WHAT IS EXPECTED → When you reach the line containing "The image size is (1456, 817)." in the records below, start copying exactly, and stop once you have copied the line containing "Open the Mặc định sort dropdown".

[Opening DATA FOR THE TASK section]

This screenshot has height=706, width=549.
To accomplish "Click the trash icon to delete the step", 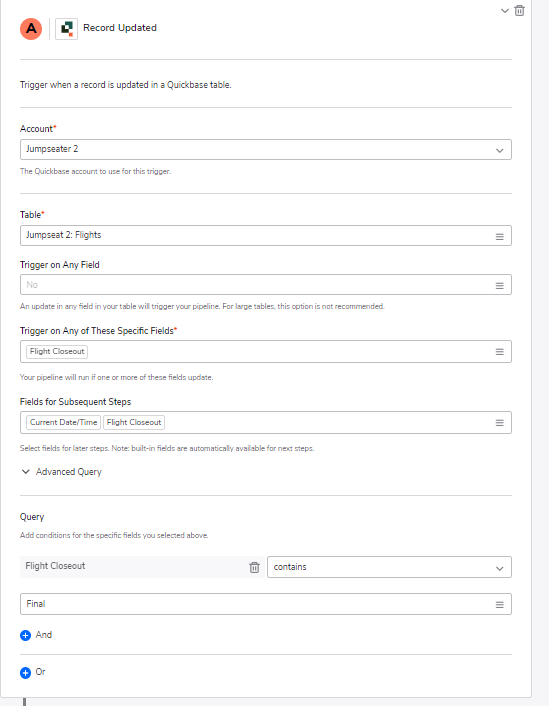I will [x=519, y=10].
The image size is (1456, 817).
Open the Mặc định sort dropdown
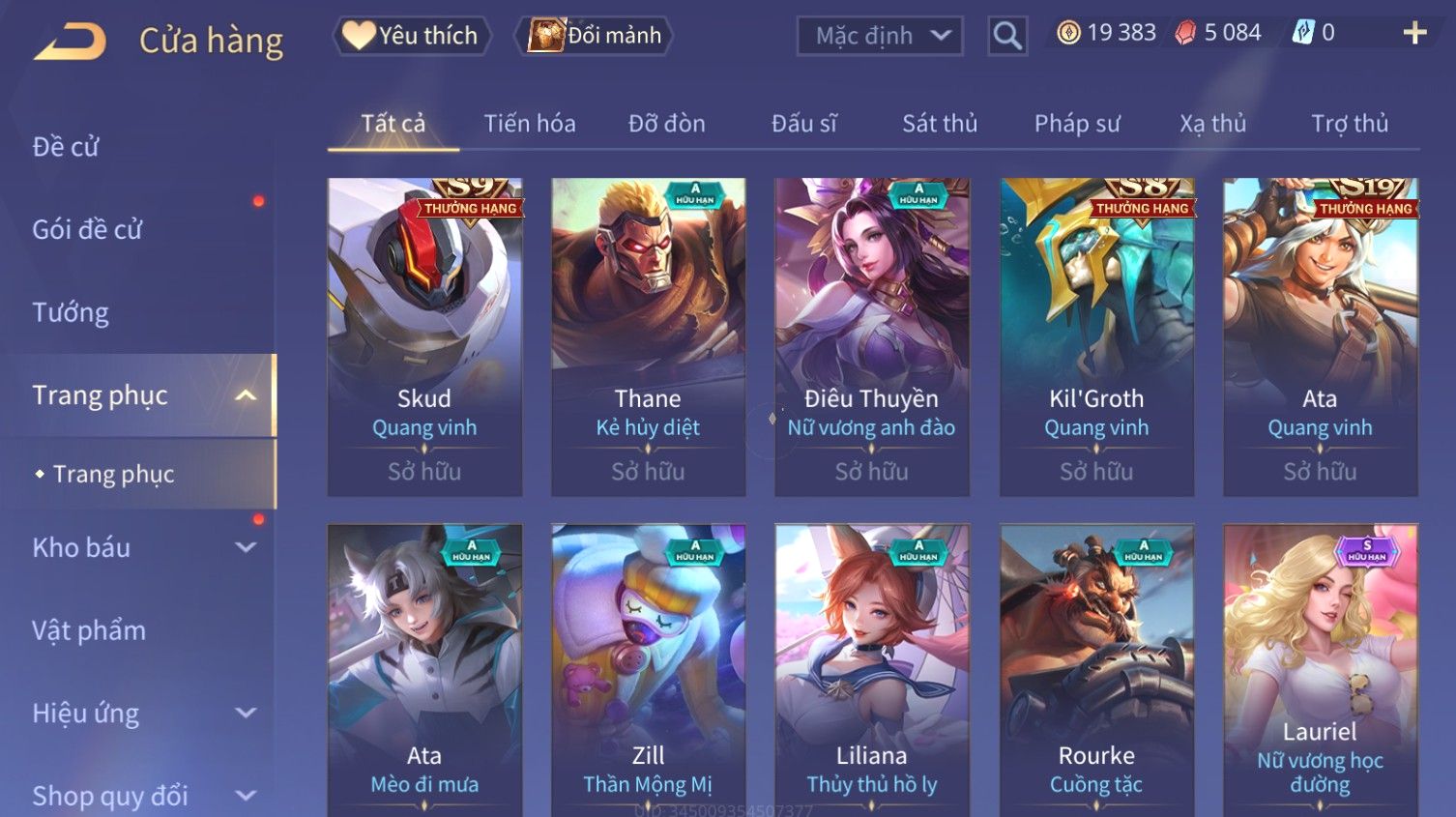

[Closing DATA FOR THE TASK section]
[Opening DATA FOR THE TASK section]

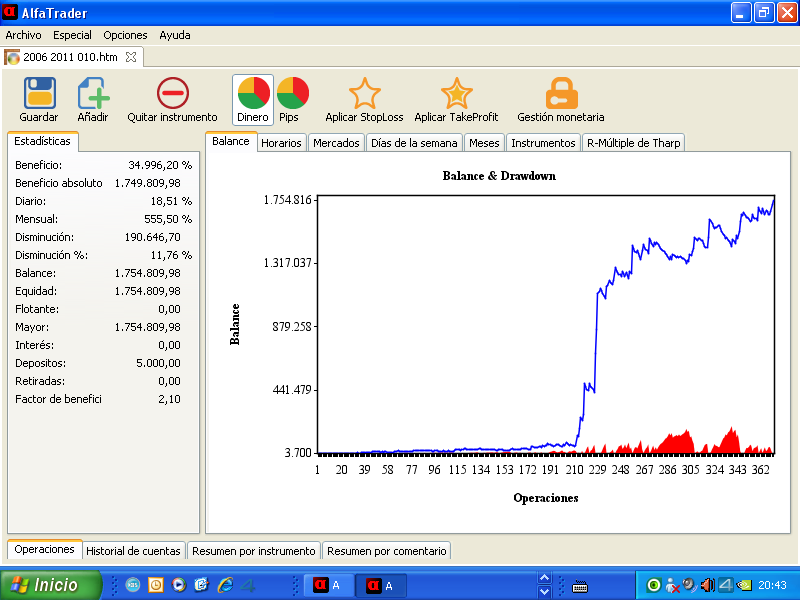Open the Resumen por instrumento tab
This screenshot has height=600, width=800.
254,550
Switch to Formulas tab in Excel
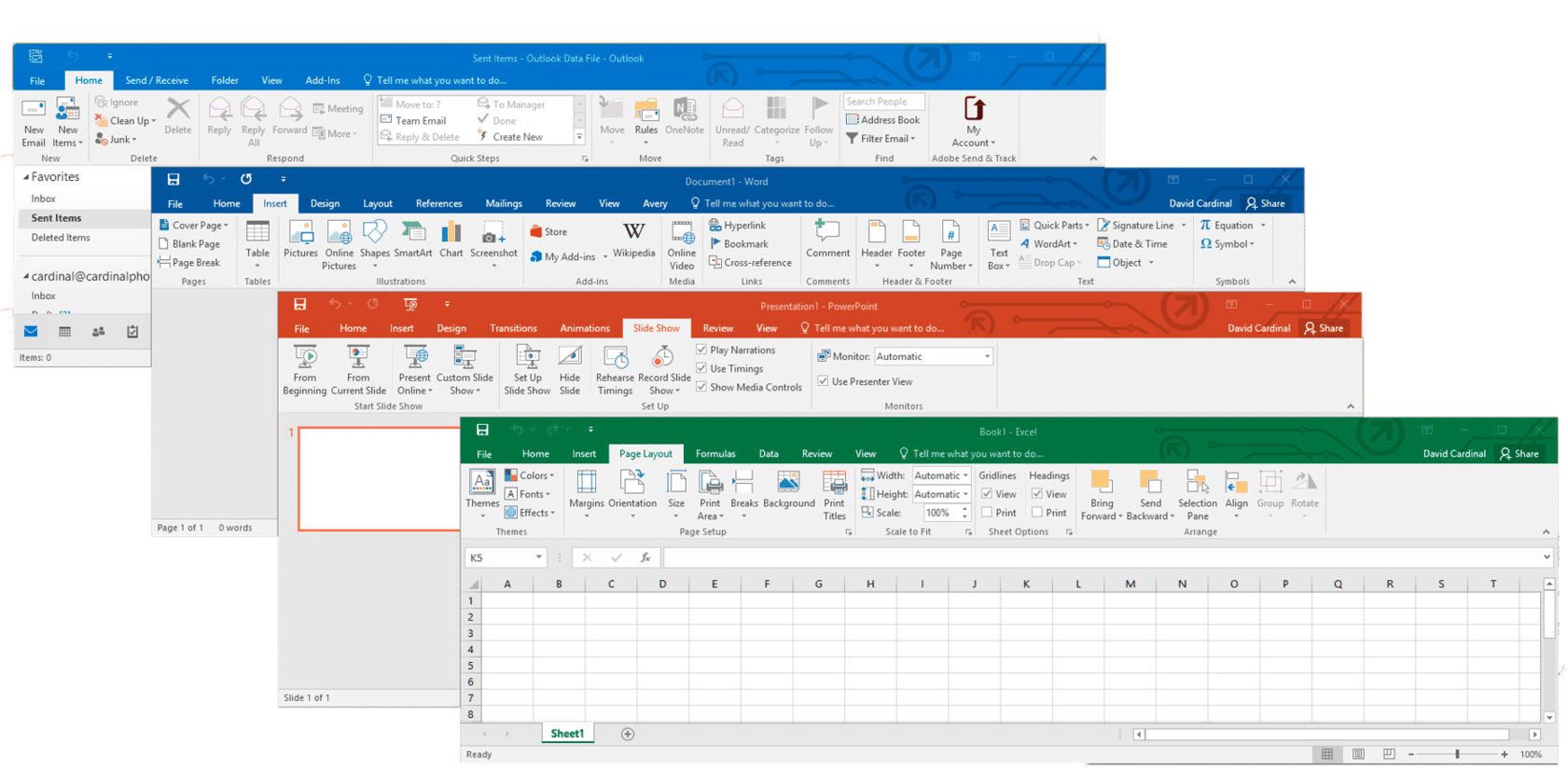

[Closing DATA FOR THE TASK section]

SOLUTION TO THE EXERCISE →
The image size is (1456, 817).
Open the Mặc định sort dropdown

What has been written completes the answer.